EXERCISE DETAILS> Find the line containing "Click into the Vorname field", then return it and every line after it through the end of the records, exactly. Leave out pictures.

EXERCISE INPUT>
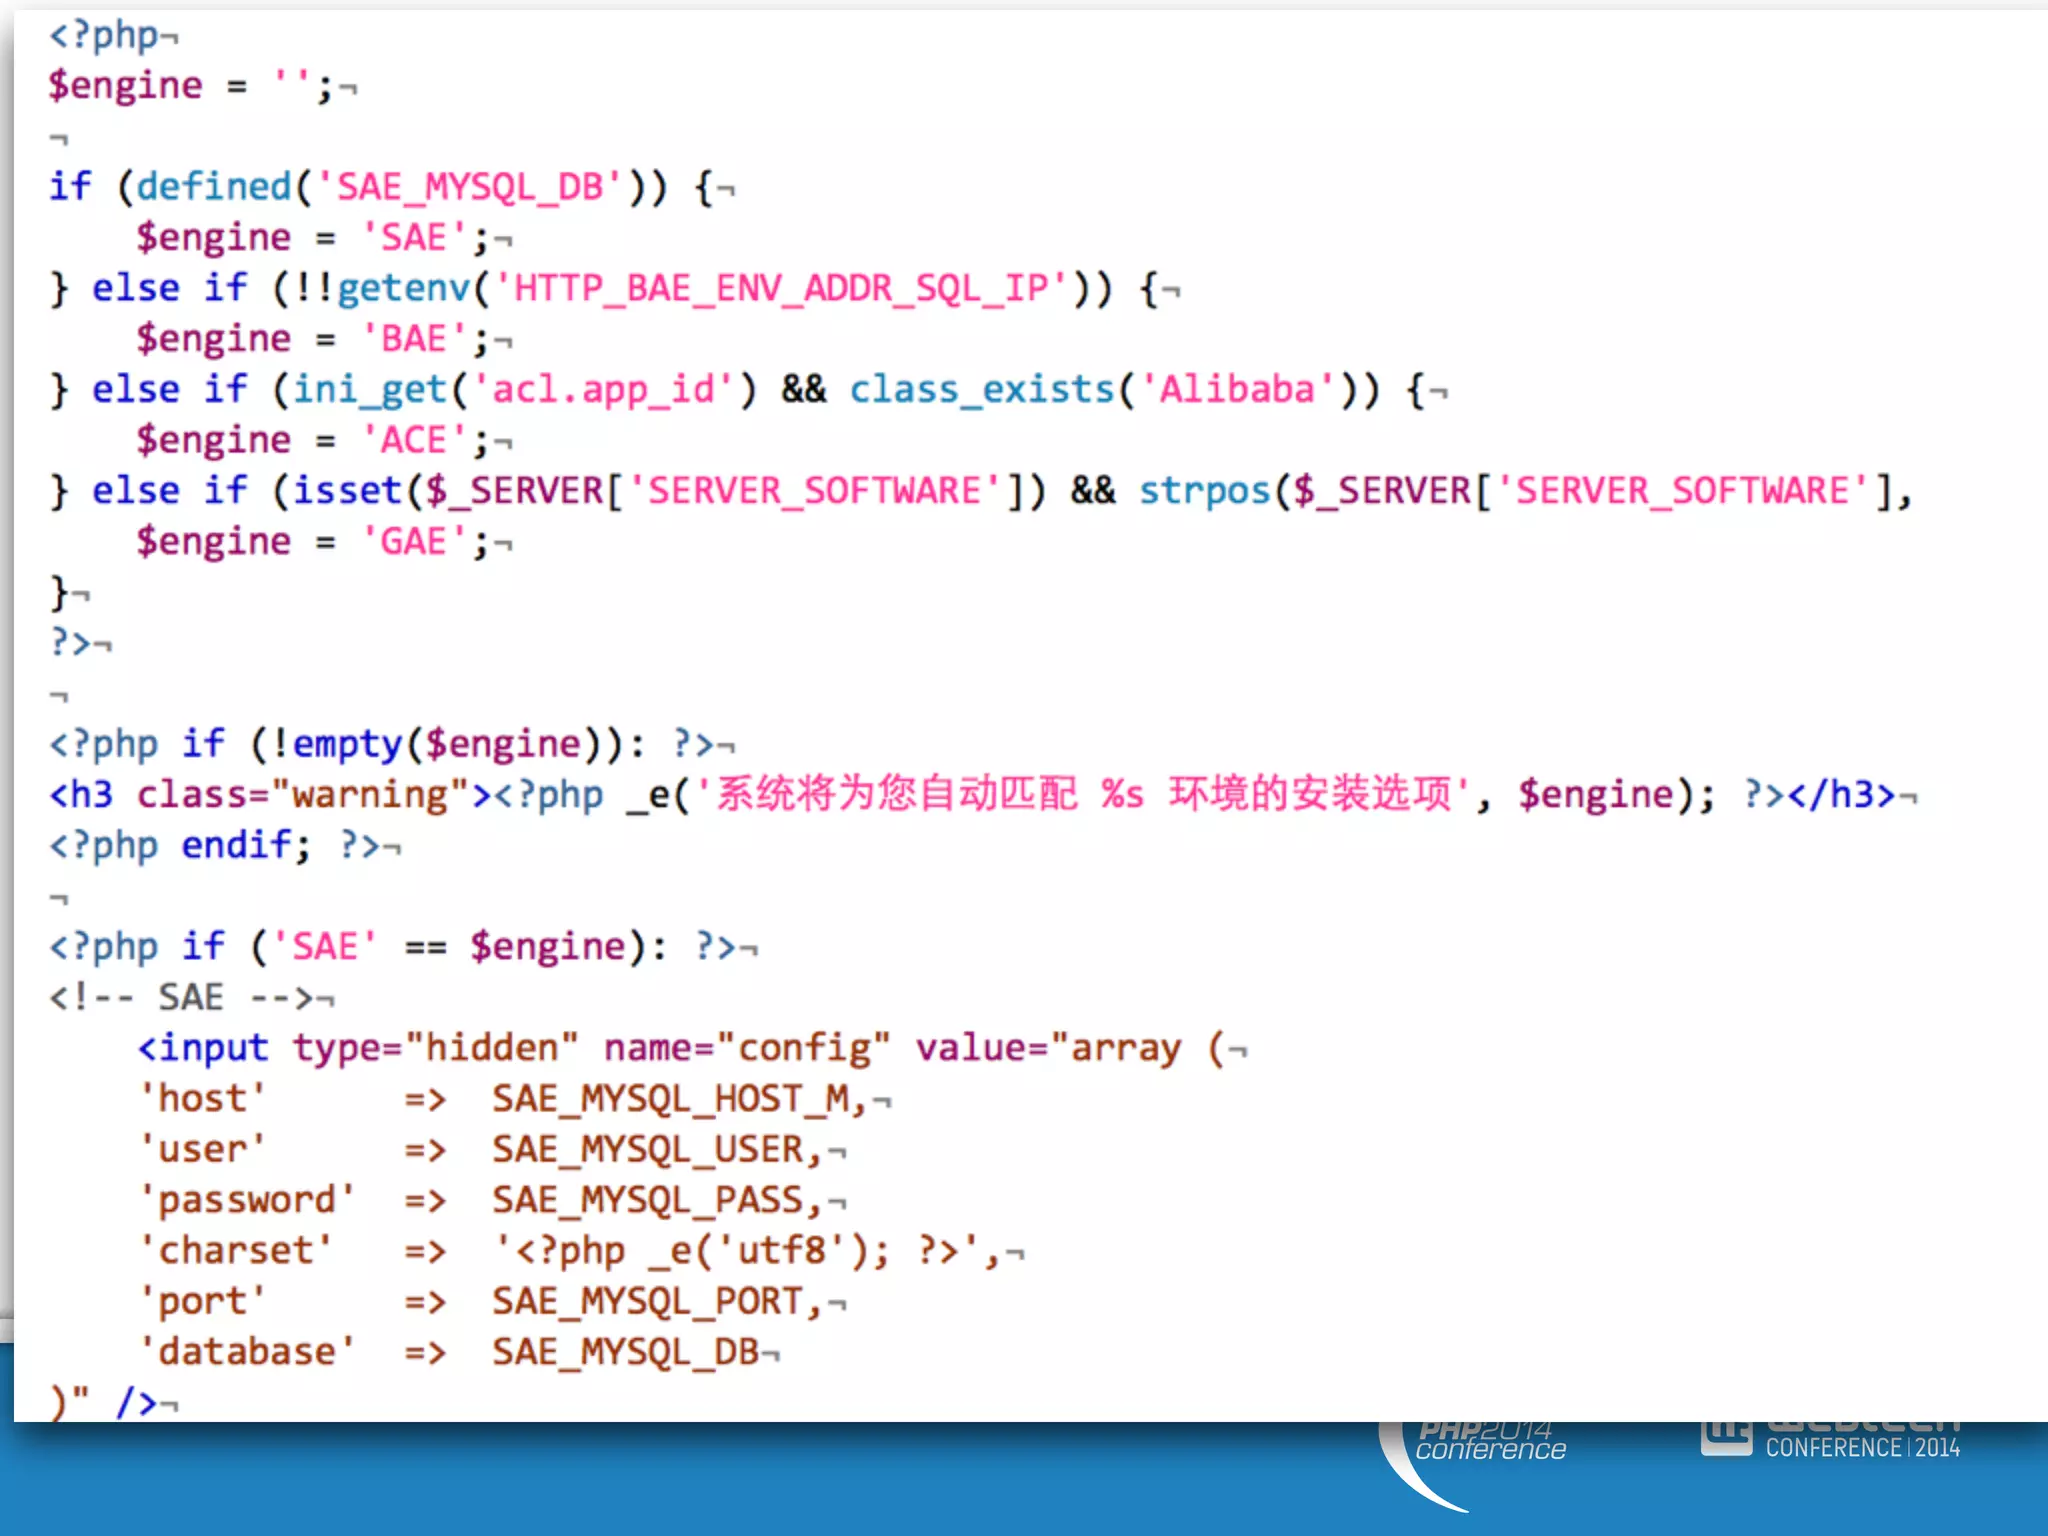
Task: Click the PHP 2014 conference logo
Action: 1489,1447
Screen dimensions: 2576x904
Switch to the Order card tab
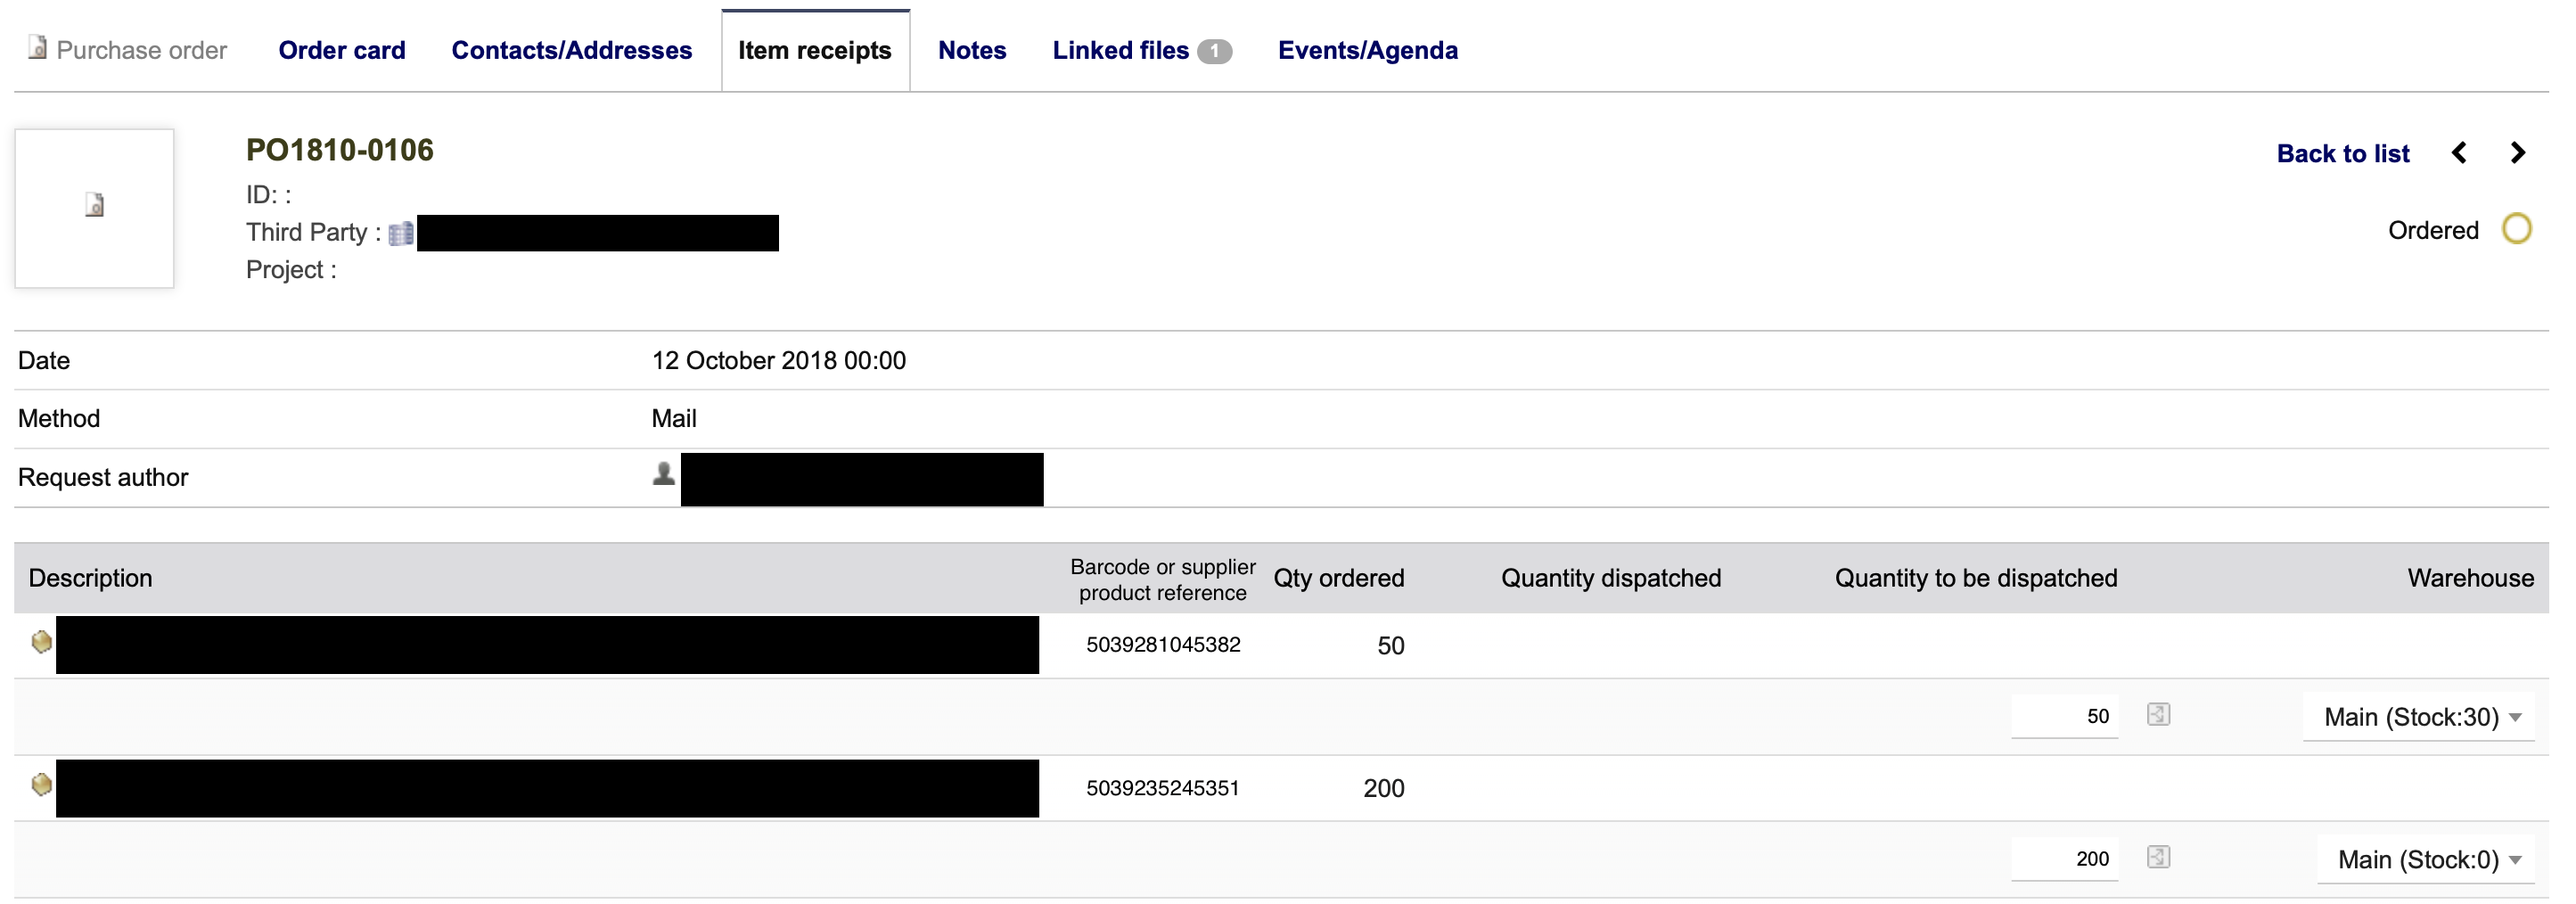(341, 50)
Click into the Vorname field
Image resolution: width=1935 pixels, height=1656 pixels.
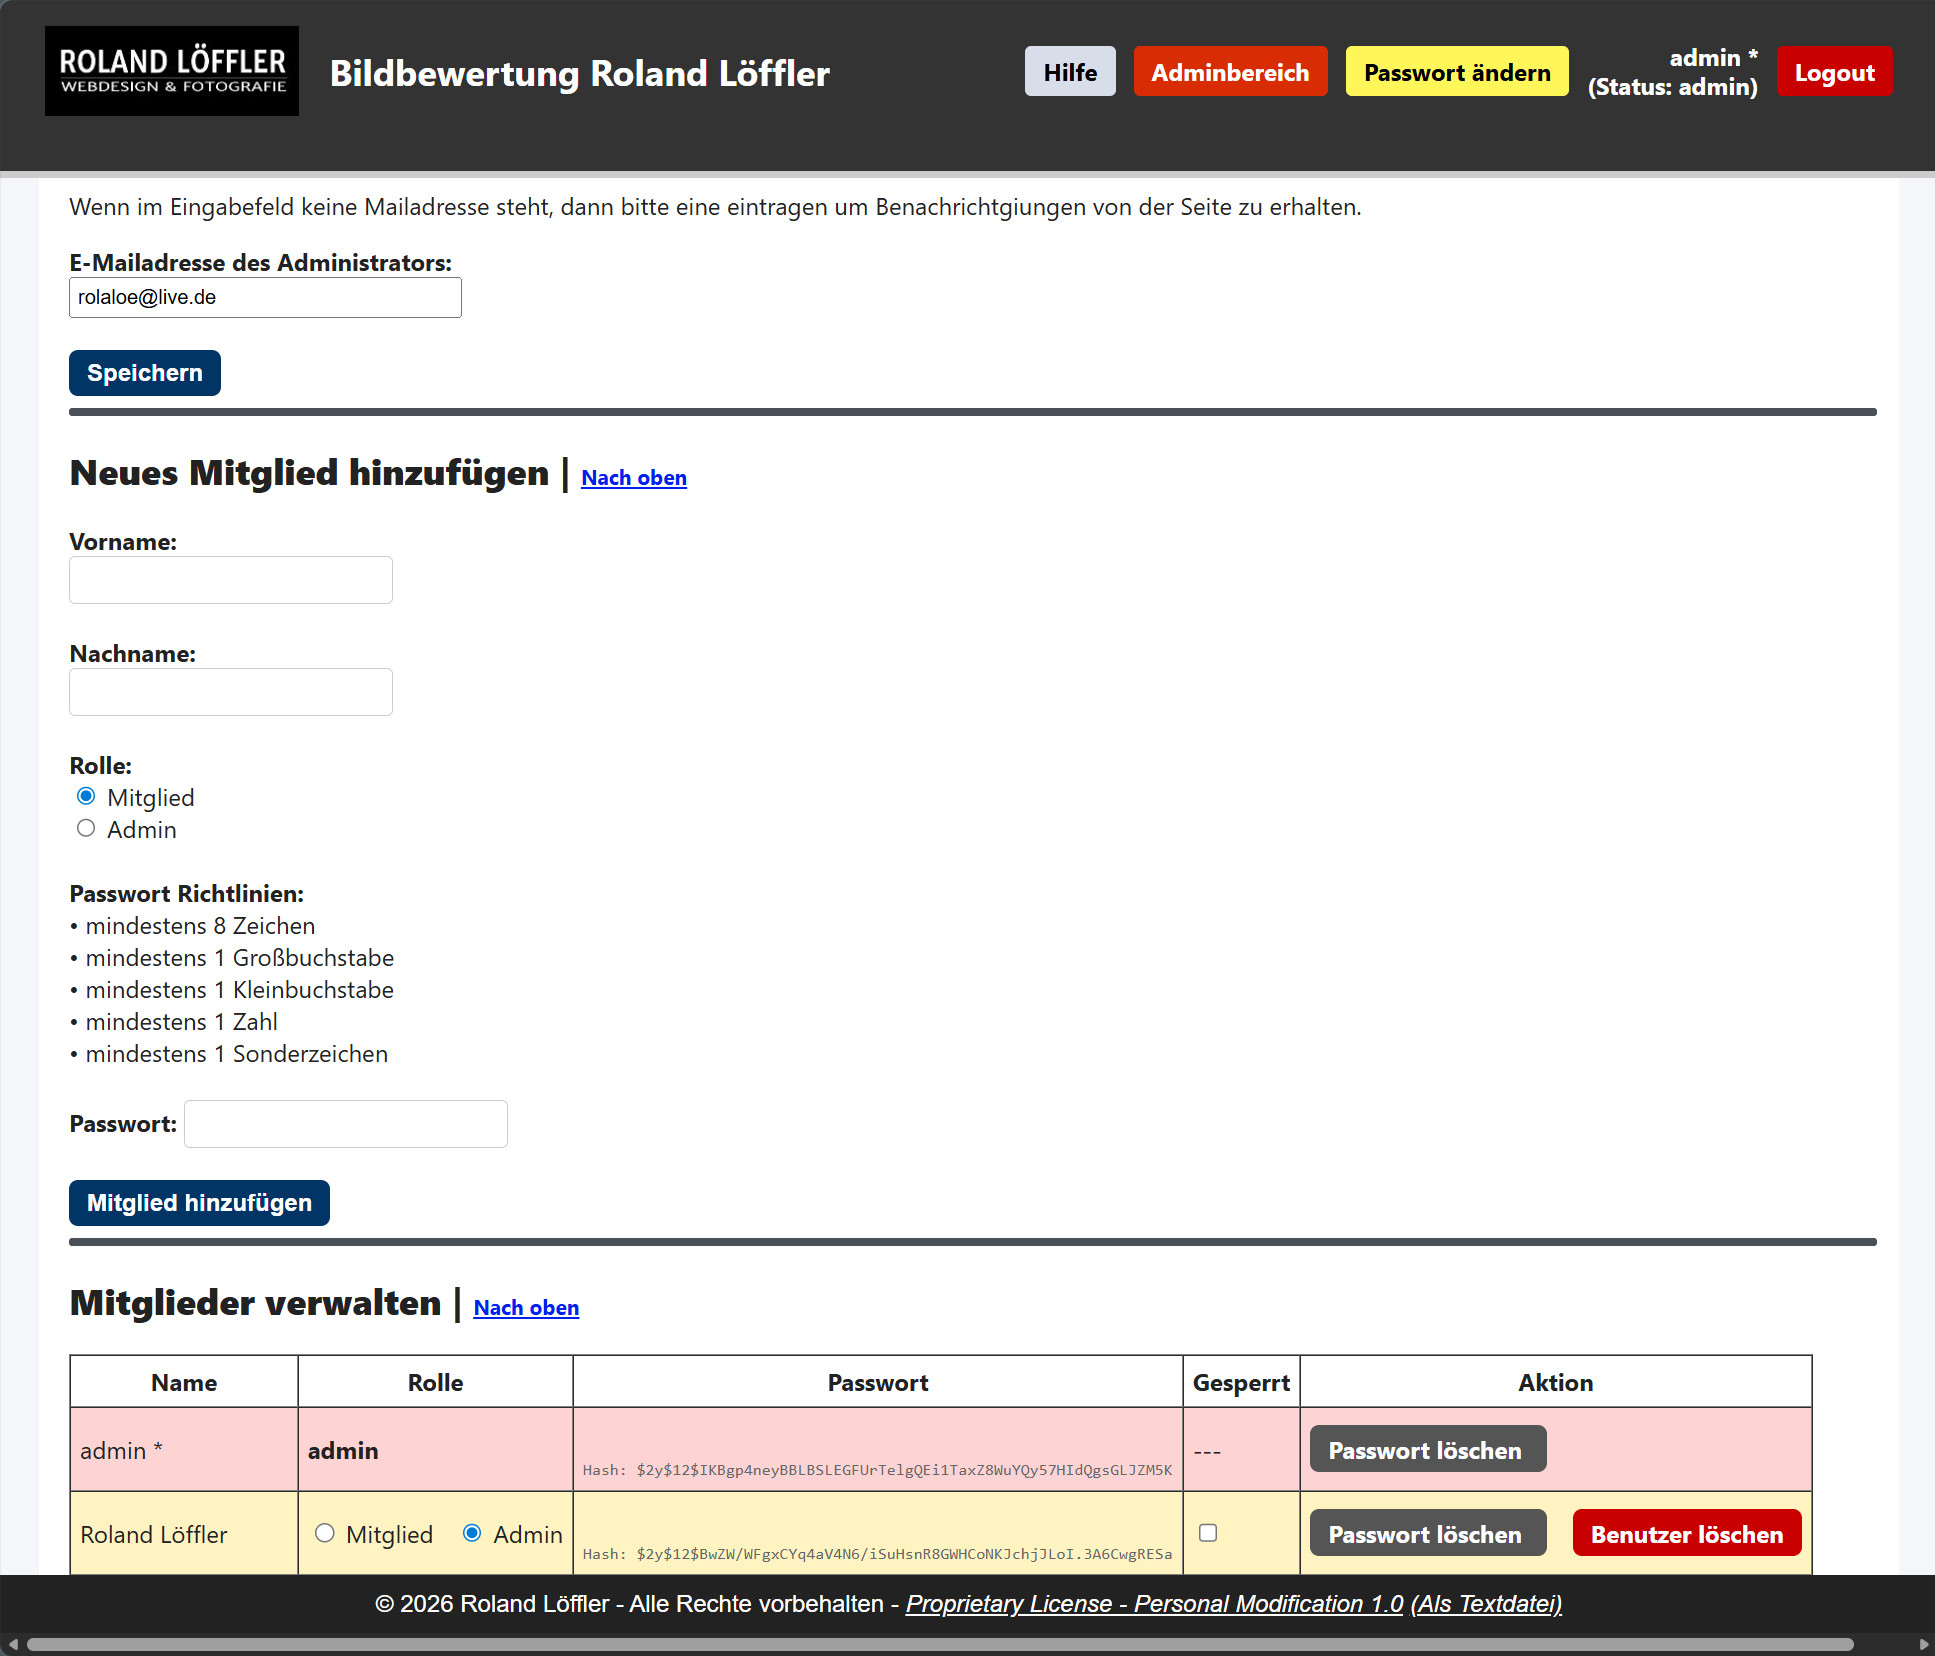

EXERCISE OUTPUT>
Click into the Vorname field
Image resolution: width=1935 pixels, height=1656 pixels.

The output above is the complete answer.